Assigned task |
From the data below, copy out every line in which the word "agent" occurs.

Data records |
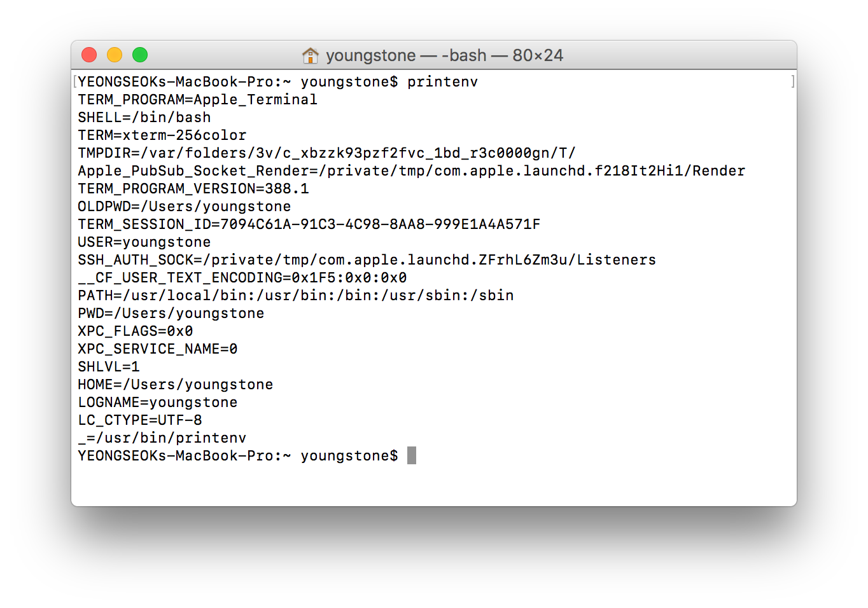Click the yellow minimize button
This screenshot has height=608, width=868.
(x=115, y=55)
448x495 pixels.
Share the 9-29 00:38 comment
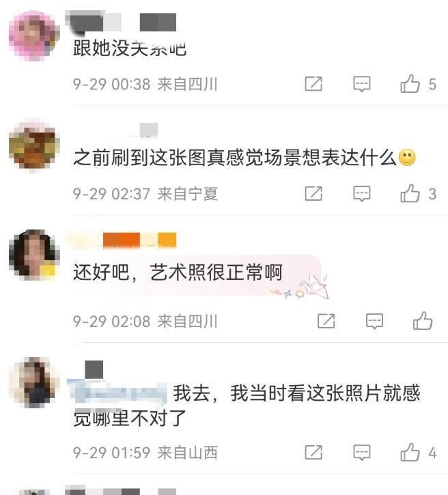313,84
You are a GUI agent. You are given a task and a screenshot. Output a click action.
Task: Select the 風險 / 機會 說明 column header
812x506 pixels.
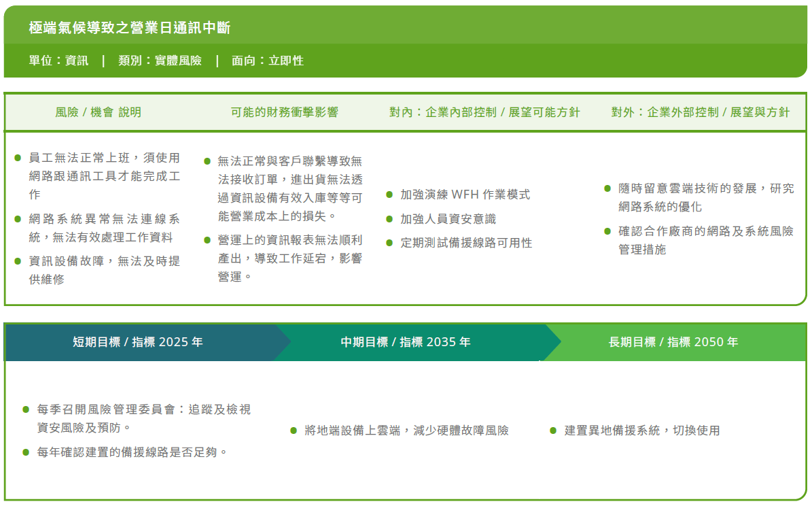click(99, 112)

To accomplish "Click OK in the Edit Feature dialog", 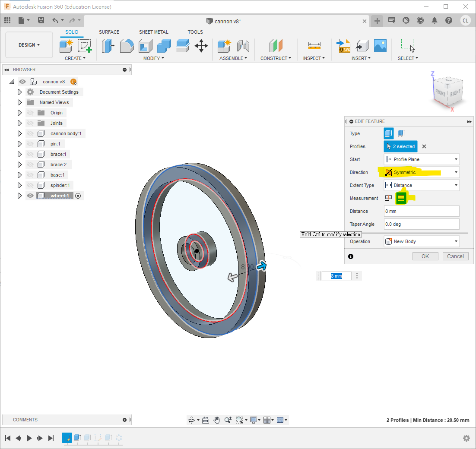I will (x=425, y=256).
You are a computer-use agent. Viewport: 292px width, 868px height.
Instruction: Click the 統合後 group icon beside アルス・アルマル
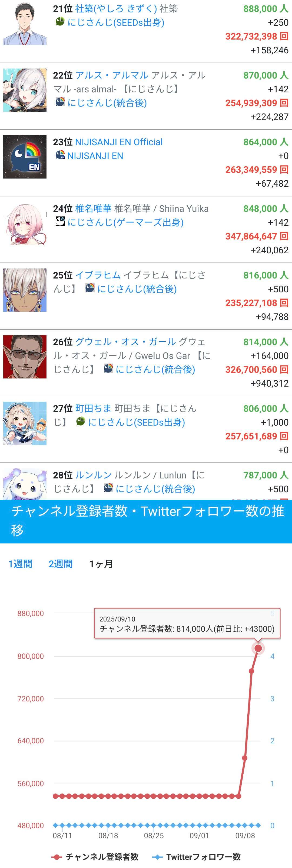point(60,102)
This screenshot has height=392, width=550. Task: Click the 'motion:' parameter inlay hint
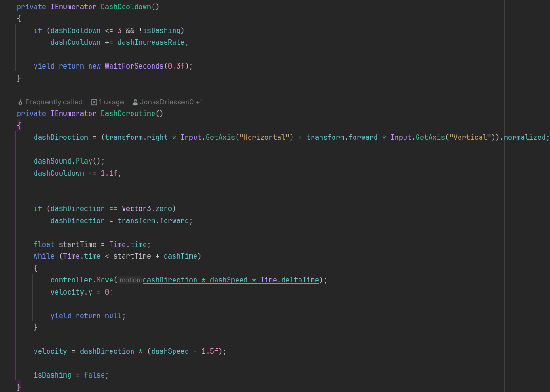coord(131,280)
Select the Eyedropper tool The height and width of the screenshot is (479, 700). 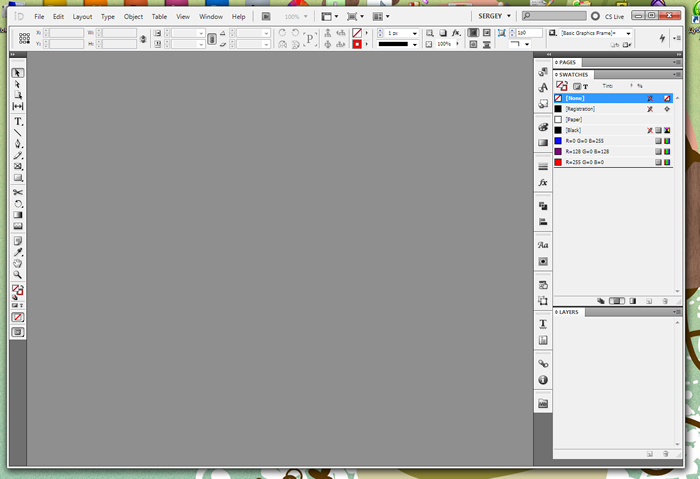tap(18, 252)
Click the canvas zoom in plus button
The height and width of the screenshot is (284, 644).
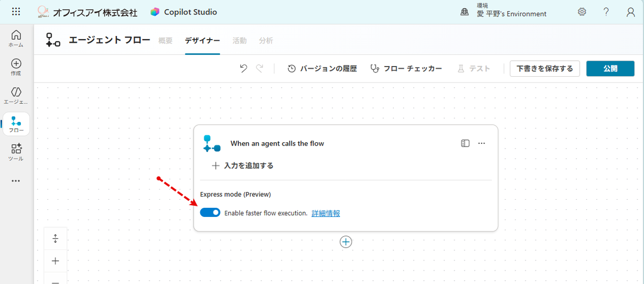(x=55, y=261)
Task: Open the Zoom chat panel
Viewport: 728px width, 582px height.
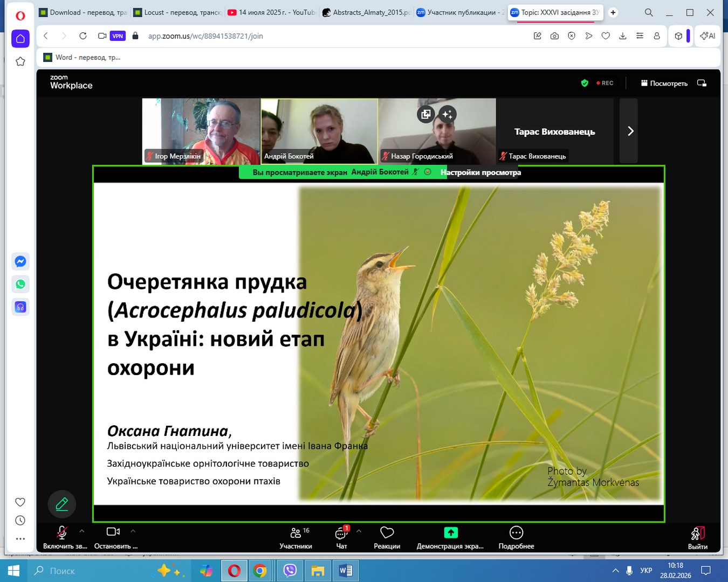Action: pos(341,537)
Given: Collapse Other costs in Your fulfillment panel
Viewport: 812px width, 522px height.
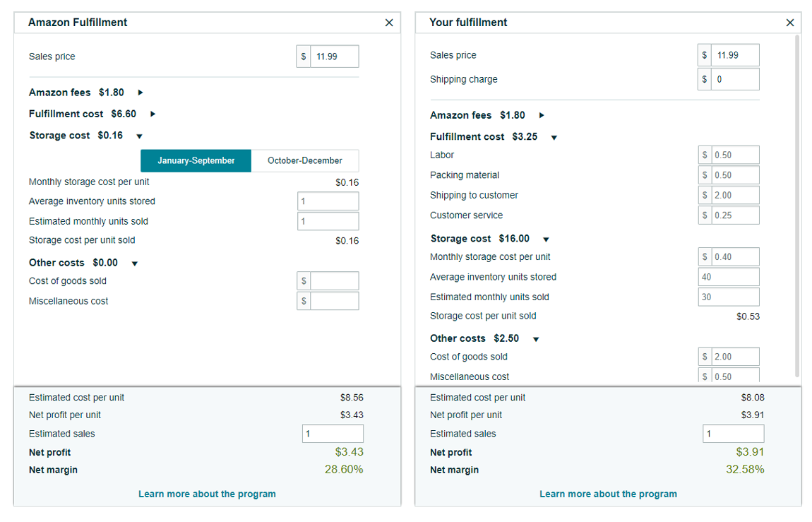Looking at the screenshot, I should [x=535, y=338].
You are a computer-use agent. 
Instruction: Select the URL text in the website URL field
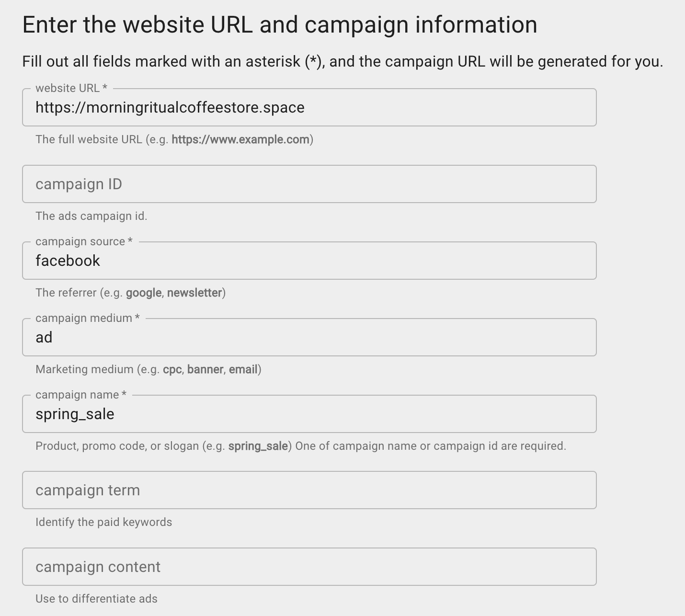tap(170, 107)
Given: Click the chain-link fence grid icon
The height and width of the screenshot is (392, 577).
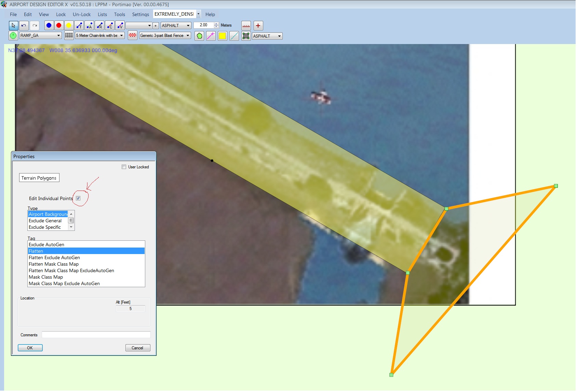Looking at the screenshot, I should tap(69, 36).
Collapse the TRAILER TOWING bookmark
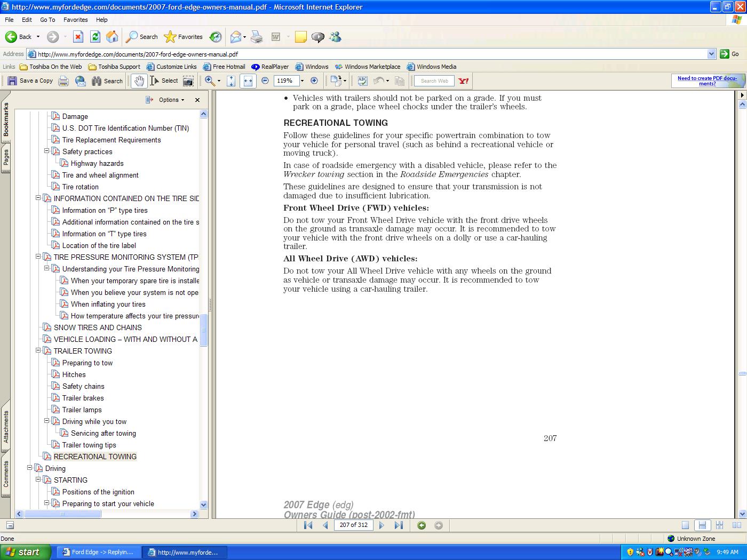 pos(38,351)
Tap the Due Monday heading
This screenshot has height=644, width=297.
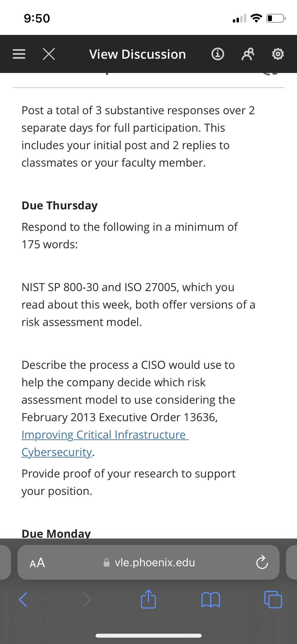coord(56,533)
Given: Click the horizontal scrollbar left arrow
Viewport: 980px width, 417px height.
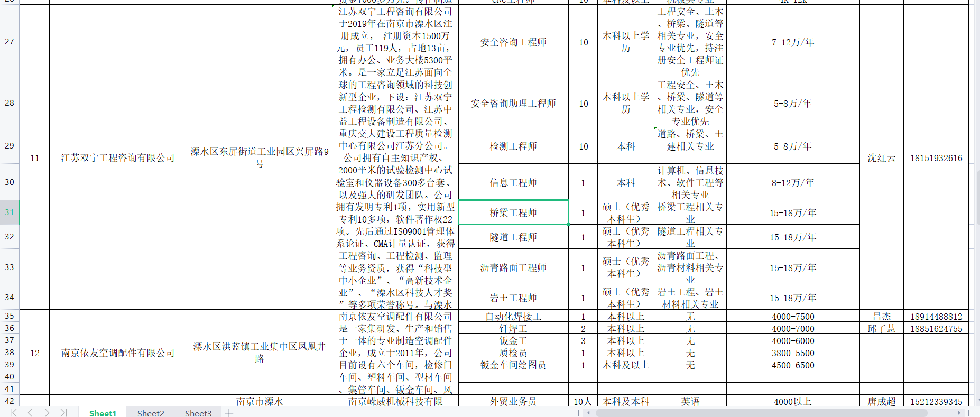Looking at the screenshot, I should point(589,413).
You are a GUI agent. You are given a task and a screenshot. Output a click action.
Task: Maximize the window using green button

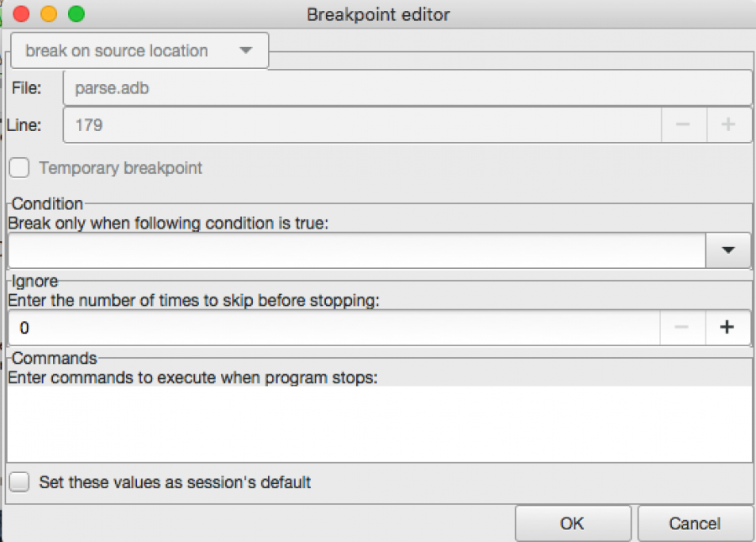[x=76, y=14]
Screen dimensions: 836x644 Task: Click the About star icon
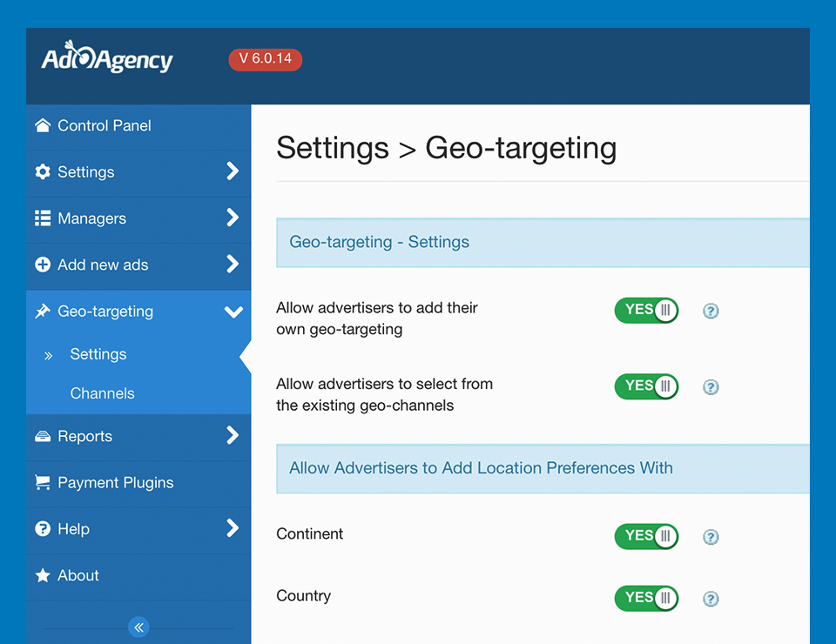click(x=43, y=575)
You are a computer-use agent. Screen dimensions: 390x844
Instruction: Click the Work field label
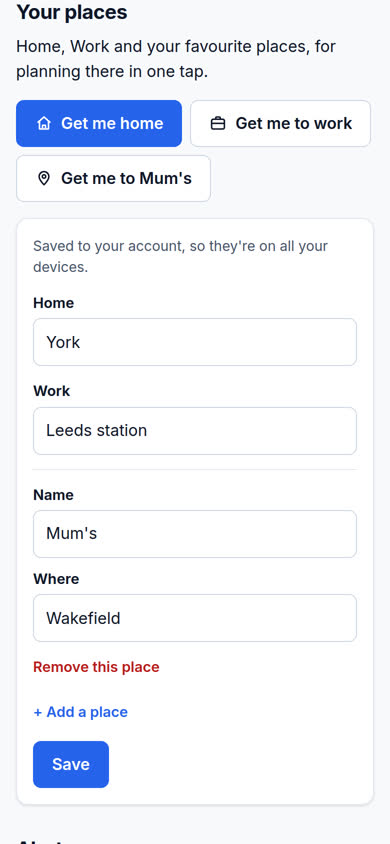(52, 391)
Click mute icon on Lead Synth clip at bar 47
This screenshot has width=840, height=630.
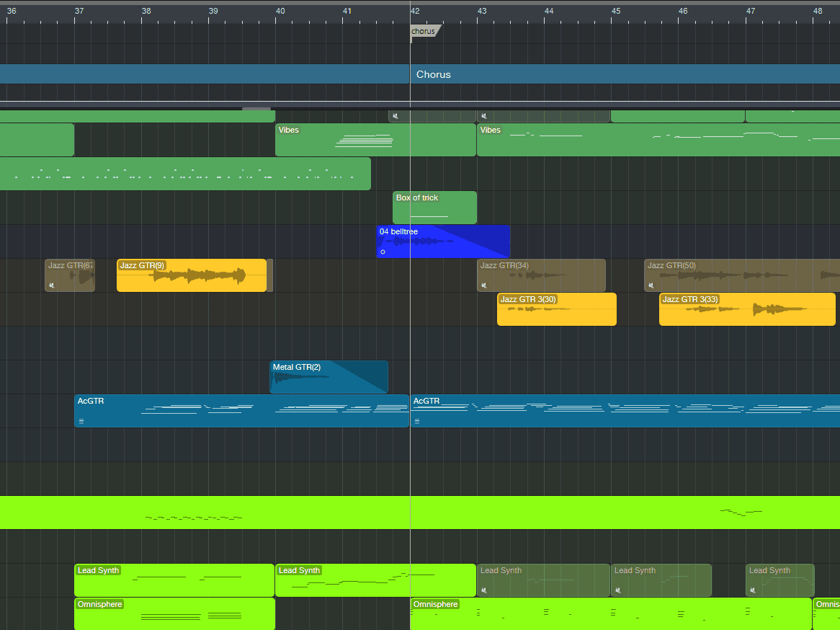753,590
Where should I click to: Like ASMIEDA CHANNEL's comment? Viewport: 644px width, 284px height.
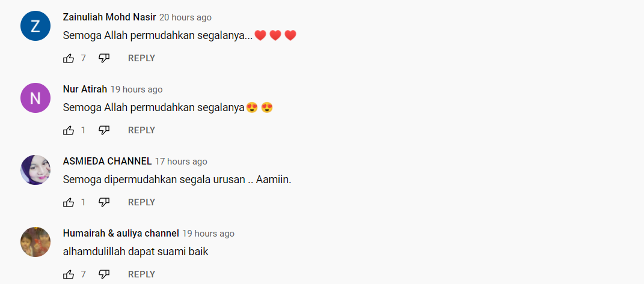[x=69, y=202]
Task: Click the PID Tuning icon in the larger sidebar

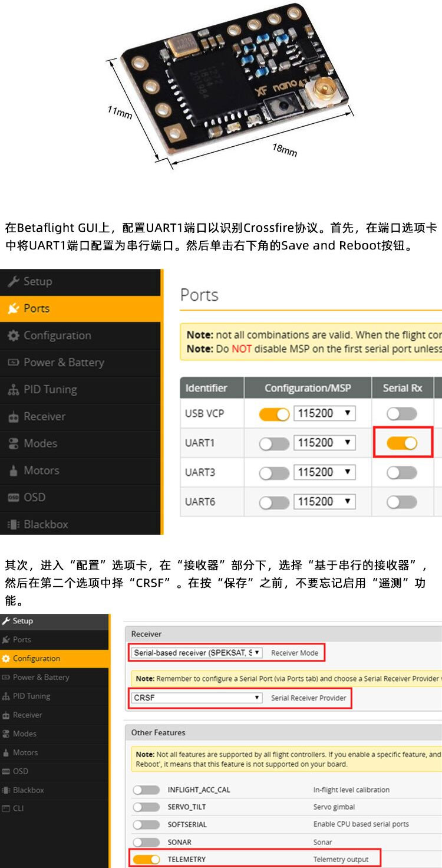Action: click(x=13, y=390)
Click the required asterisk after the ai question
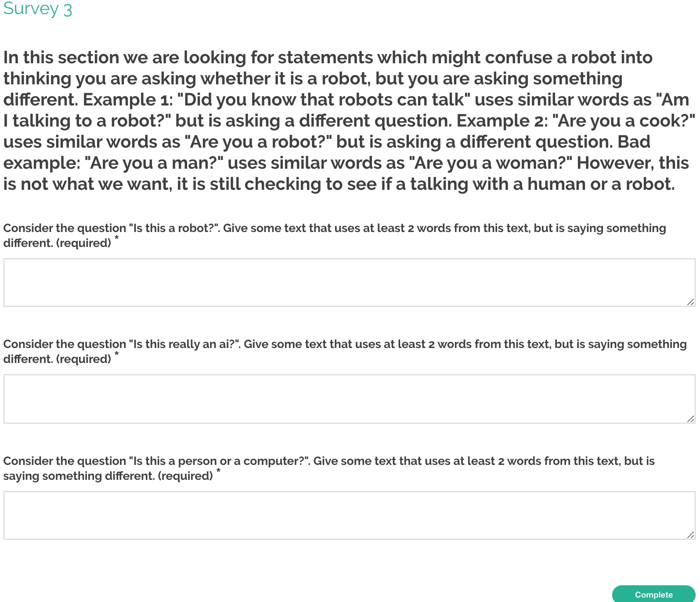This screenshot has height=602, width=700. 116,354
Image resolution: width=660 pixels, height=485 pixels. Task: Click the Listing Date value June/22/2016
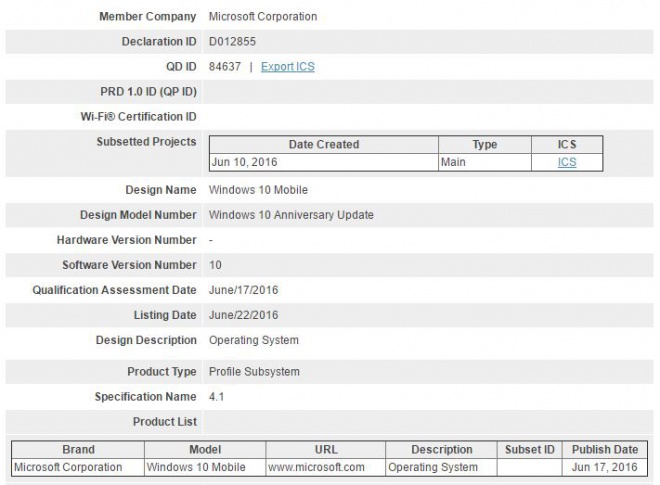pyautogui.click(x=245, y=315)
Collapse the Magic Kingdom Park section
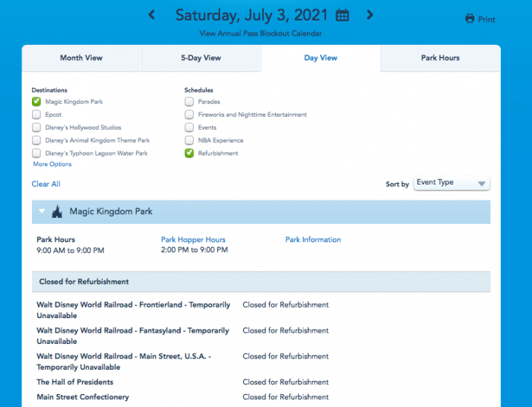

Solved exercise |
You are a GUI agent. You are given a task and a screenshot. Output a click action.
You are a computer-use agent. Viewport: 292px width, 868px height.
You are a computer-use agent. 
You are a GUI agent. You are given a task and a screenshot. Output a click action.
You are a computer-use agent. Screen dimensions: 390x844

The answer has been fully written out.